TRY IT:
Among the entries that follow, find every line with the word "agent" and copy it.
══════════════════════════════
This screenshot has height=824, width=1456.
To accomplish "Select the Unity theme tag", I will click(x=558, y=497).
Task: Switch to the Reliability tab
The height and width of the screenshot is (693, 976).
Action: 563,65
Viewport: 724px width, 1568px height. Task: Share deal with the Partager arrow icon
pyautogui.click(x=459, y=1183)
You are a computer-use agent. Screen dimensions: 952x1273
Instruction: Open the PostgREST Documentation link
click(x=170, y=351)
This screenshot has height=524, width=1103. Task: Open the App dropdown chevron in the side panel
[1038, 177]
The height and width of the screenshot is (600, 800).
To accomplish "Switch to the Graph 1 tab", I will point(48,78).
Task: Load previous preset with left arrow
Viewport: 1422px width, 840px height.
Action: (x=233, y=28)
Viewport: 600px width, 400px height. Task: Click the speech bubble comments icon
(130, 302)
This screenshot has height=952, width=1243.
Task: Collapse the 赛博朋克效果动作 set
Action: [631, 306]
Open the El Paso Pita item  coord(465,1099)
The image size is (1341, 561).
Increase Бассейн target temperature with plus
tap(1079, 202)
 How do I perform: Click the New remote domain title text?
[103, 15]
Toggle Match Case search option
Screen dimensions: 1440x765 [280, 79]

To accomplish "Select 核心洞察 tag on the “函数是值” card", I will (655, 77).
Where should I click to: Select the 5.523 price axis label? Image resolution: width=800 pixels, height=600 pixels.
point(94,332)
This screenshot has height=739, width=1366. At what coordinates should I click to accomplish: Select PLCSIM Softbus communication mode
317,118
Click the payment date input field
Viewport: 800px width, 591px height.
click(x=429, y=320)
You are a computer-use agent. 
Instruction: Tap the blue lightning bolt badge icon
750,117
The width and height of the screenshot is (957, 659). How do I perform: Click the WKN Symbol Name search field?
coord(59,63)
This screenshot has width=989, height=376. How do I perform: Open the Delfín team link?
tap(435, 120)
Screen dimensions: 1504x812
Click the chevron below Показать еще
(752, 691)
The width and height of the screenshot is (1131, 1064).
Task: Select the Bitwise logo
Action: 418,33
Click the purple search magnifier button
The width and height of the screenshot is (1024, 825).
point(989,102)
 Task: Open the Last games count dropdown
══════════════════════════════
TASK SOLUTION:
You are a computer-use agent. Screen dimensions: 952x1273
You are a computer-use agent. 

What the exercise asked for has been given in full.